Tierradentro, Colombia


Tierradentro es un zona montañosa que está en un conjunto regional y enclave indígena colombiano de primer orden conformado por los municipios de Inzá y Belalcázar, situados en el departamento del Cauca (Colombia), hacia el sur del país.

La región arqueológica de Tierradentro recibió este nombre de los soldados españoles al mando de Sebastián de Belalcázar, quienes a principios del siglo XVI encontraron obstáculos a su incursión conquistadora: por un lado, la conformación montañosa y quebrada del terreno y sus torrentes profundos y caudalosos; por el otro, la oposición tenaz y belicosa de sus habitantes, los indígenas paéces.

Se dice que cuando los españoles inician la conquista de la región de Tierradentro, en el siglo XVI, ya la habitaban los paeces, quienes entonces guerreaban con sus vecinos del norte, los pijaos, y del sur, los yalcones y timanaes. Sin embargo, estos grupos se unieron para enfrentar a los españoles y tras casi un siglo de luchas, sólo sobrevivieron los paéces; calificados por los cronistas como fieros guerreros que usaban lanzas, dardos y macanas para pelear.No se conoce su origen, y ellos mismos dicen no tener relación con los constructores de las tumbas y estatuas que se encuentran en esa zona arqueológica.

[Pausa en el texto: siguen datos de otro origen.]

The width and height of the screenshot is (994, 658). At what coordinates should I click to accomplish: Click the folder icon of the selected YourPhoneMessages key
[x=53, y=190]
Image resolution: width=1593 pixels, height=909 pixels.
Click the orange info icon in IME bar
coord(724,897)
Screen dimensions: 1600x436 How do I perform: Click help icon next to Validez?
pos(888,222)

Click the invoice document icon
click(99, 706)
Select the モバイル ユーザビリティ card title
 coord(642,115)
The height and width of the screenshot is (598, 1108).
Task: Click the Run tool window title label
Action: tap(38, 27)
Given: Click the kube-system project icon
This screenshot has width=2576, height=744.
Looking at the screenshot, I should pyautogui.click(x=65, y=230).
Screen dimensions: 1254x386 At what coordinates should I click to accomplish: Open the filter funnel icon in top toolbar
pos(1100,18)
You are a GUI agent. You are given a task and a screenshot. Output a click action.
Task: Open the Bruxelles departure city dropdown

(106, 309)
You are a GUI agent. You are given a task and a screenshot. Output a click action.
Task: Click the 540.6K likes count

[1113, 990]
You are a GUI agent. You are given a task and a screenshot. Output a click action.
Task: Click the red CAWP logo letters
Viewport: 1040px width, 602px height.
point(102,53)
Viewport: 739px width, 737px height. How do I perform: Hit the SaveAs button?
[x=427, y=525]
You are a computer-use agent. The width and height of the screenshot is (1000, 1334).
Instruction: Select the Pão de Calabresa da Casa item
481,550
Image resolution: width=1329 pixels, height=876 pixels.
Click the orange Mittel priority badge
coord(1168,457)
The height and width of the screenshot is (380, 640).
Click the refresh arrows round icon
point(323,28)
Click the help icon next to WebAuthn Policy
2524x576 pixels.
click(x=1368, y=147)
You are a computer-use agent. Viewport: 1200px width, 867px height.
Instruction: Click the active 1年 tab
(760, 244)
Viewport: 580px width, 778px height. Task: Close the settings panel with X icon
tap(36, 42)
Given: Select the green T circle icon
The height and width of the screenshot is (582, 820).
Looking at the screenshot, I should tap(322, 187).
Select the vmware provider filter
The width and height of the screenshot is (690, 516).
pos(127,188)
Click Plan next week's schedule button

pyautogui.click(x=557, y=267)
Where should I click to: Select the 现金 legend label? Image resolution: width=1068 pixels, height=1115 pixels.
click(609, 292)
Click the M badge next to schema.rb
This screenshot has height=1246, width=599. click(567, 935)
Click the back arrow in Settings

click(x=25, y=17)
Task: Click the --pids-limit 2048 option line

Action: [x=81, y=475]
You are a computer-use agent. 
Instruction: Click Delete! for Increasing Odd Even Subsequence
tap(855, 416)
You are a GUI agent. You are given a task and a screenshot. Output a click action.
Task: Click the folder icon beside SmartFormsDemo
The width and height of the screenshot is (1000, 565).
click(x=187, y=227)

Las reliquias arqueológicas de Tierradentro están constituidas por estatuas de piedra, suntuosos templos subterráneos, labrados en la roca viva y decorados profusamente con pintura de varios colores de motivos generalmente geométricos, cerámica y otros objetos hallados en las tumbas, al lado de los cadáveres. Los sitios principales en donde están emplazados los monumentos, son los siguientes: San Andrés, El Hato, El Marne, El Rodeo, El Tablón, Segovia, Loma Alta, Belalcázar, Alto del Grillo y otros.

Los hipogeos o tumbas colectivas monumentales con cámaras subterráneas reproducen el interior de viviendas, donde se practicaban entierros secundarios de huesos exhumados, en urnas.

Sus paredes están decoradas con diseños antropomorfos, geométricos y zoomorfos de lagartijas, serpientes y ciempiés en colores rojo, negro y blanco.

También se conoce que los constructores de estos hipogeos realizaban entierros primarios, para lo que excavaban tumbas de pozo poco profundas con una pequeña cámara lateral, donde colocaban objetos como metales, manos de moler, collares y vasijas de cerámica. Las tumbas e hipogeos se agrupan en cementerios, ubicados en cimas de colinas aplanadas para tal fin o en los filos de las montañas, cerca de los lugares de vivienda.